* **ASSIGNMENT**
Below are records to be output exactly, every one of them.

* **RECORDED INFORMATION**
———

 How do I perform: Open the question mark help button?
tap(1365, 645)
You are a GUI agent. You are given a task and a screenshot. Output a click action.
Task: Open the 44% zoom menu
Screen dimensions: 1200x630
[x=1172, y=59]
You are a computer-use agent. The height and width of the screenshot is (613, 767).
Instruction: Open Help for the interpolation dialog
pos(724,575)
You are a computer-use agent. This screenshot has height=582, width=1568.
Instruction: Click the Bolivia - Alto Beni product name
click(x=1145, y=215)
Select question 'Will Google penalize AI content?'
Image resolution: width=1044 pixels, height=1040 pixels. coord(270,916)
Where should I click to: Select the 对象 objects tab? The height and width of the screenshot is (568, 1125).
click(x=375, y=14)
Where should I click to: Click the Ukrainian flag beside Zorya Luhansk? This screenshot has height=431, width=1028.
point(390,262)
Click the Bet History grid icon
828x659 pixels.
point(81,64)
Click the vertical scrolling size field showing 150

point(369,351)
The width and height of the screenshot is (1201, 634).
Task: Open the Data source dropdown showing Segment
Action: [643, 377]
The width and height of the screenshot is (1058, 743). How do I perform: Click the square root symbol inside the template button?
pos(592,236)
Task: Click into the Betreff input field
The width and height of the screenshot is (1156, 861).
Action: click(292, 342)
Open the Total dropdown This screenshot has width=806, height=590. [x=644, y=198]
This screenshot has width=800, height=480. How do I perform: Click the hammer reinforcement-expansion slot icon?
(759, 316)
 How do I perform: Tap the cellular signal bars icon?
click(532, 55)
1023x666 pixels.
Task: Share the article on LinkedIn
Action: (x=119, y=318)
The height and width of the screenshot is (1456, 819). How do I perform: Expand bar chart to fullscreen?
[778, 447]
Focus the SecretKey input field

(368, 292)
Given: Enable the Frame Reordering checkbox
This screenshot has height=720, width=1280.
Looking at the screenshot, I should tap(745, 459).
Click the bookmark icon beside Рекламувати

———

* **YOUR RESPONSE**
 How do I perform: Open the question mark help button?
tap(1365, 645)
You are a GUI agent. You are given a task and a screenshot. Output a click action.
Task: Open the 44% zoom menu
Screen dimensions: 1200x630
[x=1172, y=59]
You are a computer-use agent. The height and width of the screenshot is (613, 767).
Instruction: Open Help for the interpolation dialog
pos(724,575)
You are a computer-use agent. This screenshot has height=582, width=1568.
Instruction: Click the Bolivia - Alto Beni product name
click(x=1145, y=215)
Select question 'Will Google penalize AI content?'
Image resolution: width=1044 pixels, height=1040 pixels. coord(270,916)
Where should I click to: Select the 对象 objects tab? The height and width of the screenshot is (568, 1125).
click(x=375, y=14)
Where should I click to: Click the Ukrainian flag beside Zorya Luhansk? This screenshot has height=431, width=1028.
point(390,262)
Click the Bet History grid icon
828x659 pixels.
point(81,64)
Click the vertical scrolling size field showing 150

point(369,351)
The width and height of the screenshot is (1201, 634).
Task: Open the Data source dropdown showing Segment
Action: [643, 377]
The width and height of the screenshot is (1058, 743). How do I perform: Click the square root symbol inside the template button?
pos(592,236)
Task: Click into the Betreff input field
The width and height of the screenshot is (1156, 861).
Action: click(292, 342)
Open the Total dropdown This screenshot has width=806, height=590. [x=644, y=198]
This screenshot has width=800, height=480. How do I perform: Click the hammer reinforcement-expansion slot icon?
(759, 316)
 How do I perform: Tap the cellular signal bars icon?
click(532, 55)
1023x666 pixels.
Task: Share the article on LinkedIn
Action: (x=119, y=318)
The height and width of the screenshot is (1456, 819). How do I perform: Expand bar chart to fullscreen?
[778, 447]
Focus the SecretKey input field

(368, 292)
Given: Enable the Frame Reordering checkbox
This screenshot has height=720, width=1280.
Looking at the screenshot, I should tap(745, 459).
Click the bookmark icon beside Рекламувати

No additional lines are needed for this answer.